▸ **Work to complete**: Find the line containing "You are a computer-use agent. 1126x426" in the records below. Copy exactly that line and each one after it, ending at the line containing "Task: Click the リストア wizard icon", and nothing more.

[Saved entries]
▼
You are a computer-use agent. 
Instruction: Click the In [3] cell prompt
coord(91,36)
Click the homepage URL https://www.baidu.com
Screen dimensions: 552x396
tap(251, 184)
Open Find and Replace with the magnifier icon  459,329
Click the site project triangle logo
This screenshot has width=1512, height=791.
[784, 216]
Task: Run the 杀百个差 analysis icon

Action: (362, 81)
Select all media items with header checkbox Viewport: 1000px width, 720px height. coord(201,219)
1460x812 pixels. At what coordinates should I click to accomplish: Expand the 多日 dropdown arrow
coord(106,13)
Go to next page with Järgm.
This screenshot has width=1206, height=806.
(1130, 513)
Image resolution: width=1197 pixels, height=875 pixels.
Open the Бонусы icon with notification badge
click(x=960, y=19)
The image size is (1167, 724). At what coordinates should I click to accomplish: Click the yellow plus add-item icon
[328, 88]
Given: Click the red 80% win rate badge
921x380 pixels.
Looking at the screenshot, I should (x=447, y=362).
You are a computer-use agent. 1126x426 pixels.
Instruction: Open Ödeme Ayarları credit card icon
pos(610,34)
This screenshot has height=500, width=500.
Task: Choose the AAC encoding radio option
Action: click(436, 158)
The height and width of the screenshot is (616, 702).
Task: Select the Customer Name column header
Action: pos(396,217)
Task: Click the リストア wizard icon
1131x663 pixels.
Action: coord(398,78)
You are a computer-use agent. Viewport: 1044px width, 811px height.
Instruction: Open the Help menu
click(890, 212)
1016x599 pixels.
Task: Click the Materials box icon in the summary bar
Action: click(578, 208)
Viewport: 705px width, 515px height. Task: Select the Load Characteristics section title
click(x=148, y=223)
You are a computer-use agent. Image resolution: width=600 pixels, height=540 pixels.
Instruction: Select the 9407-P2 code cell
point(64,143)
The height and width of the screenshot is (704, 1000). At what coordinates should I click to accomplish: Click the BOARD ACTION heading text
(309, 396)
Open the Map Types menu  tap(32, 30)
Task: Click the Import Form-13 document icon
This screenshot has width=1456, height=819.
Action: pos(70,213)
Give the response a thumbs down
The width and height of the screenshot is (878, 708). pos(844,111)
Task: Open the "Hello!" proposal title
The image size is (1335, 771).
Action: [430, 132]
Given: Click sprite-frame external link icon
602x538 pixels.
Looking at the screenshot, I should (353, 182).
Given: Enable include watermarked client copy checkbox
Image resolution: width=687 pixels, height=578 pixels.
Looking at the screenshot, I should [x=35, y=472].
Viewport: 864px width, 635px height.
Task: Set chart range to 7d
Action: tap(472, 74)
▲
▸ **Expected output**:
You are a computer-use agent. 1126x426 pixels.
Instruction: Open Ödeme Ayarları credit card icon
pos(610,34)
This screenshot has height=500, width=500.
Task: Choose the AAC encoding radio option
Action: click(436, 158)
The height and width of the screenshot is (616, 702).
Task: Select the Customer Name column header
Action: pos(396,217)
Task: Click the リストア wizard icon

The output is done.